Task A:
From the article on Macrovision's name change, reproduce the stretch from "Macrovision Solutions officially" through "consumers and partners." word for word.
Task B:
Answer these from the article on Macrovision's name change:
(i) What is the company's new stock symbol on the NASDAQ Global Select Market?
(ii) Which company did it acquire last year?
(iii) Who is Rovi's president and CEO?

Article:
* BEGIN *

Macrovision, Now Rovi, Inks IPG Deal With Blockbuster

Macrovision Solutions officially changed its name to Rovi and announced a deal with Blockbuster to integrate the movie-rental chain's Internet on-demand service into the next version of the on-screen TV guide it sells to consumer-electronics companies.

The company, which acquired Gemstar-TV Guide International last year, will operate as "Rovi Corp." Its stock symbol effective Thursday has changed from "MVSN" to "ROVI" on the NASDAQ Global Select Market. The company announced the planned name change in May.

The "Rovi" name is the four middle letters of "Macrovision," and the company claimed it elicited positive reactions from consumers and partners.

"Today's announcement is the next step in uniting our technology and people under one shared identity, allowing us to move forward in creating a highly enjoyable entertainment experience for the consumer," Rovi president and CEO Fred Amoroso said in a statement.

* END *

Listing:
* BEGIN *

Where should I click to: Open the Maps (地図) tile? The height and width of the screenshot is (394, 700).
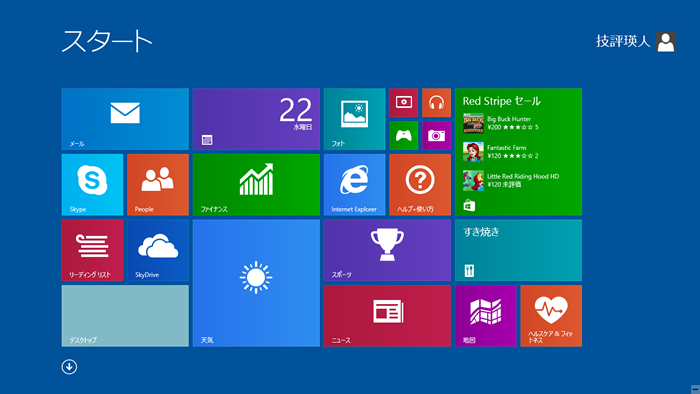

* END *
* BEGIN *

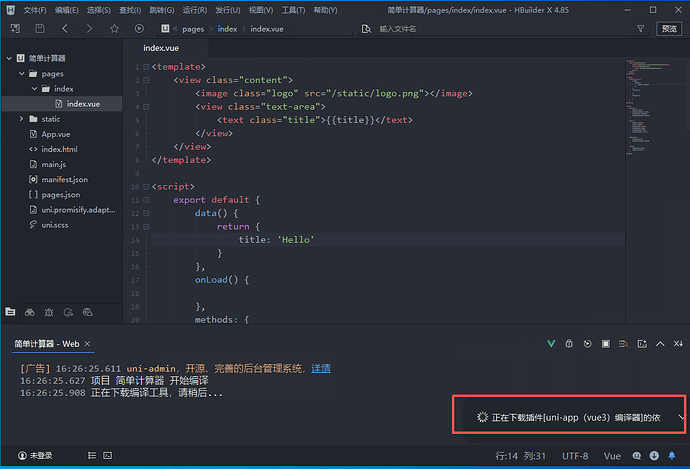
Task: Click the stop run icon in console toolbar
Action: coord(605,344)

* END *

Exercise answer A:
Macrovision Solutions officially changed its name to Rovi and announced a deal with Blockbuster to integrate the movie-rental chain's Internet on-demand service into the next version of the on-screen TV guide it sells to consumer-electronics companies.

The company, which acquired Gemstar-TV Guide International last year, will operate as "Rovi Corp." Its stock symbol effective Thursday has changed from "MVSN" to "ROVI" on the NASDAQ Global Select Market. The company announced the planned name change in May.

The "Rovi" name is the four middle letters of "Macrovision," and the company claimed it elicited positive reactions from consumers and partners.

Exercise answer B:
(i) ROVI
(ii) Gemstar-TV Guide International
(iii) Fred Amoroso